# GOAL OF THE EXERCISE
In the entries below, spot each line with the word "dimensions" and copy it.

# Data entries
--

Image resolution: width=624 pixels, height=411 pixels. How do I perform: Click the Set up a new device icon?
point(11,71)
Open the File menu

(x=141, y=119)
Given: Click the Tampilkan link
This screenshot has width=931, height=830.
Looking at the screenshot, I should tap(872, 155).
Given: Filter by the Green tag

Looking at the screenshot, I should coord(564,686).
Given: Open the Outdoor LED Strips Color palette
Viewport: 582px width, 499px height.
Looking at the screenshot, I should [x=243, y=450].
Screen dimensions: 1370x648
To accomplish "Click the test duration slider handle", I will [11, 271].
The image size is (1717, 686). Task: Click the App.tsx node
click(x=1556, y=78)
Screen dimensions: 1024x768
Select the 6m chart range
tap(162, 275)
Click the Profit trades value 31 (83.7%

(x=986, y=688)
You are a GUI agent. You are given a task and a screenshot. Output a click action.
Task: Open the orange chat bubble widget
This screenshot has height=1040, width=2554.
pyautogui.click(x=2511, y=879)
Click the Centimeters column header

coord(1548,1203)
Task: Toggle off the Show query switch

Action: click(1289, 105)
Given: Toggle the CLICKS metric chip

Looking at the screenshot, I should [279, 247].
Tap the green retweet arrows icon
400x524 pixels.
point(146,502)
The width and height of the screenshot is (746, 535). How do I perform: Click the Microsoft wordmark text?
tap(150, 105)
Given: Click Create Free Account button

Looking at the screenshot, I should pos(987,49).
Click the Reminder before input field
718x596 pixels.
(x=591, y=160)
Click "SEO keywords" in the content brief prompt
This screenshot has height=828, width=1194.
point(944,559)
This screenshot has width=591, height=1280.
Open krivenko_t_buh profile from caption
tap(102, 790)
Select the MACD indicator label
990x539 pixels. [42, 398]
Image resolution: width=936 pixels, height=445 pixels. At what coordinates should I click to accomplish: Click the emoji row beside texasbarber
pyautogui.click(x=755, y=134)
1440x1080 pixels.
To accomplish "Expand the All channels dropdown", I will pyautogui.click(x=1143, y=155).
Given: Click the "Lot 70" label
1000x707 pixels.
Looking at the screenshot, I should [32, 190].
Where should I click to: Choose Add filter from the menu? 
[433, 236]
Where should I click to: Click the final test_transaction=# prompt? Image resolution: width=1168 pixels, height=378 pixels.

--

# RESPONSE BELOW
Screen dimensions: 1370x648
Screen dimensions: 1024x768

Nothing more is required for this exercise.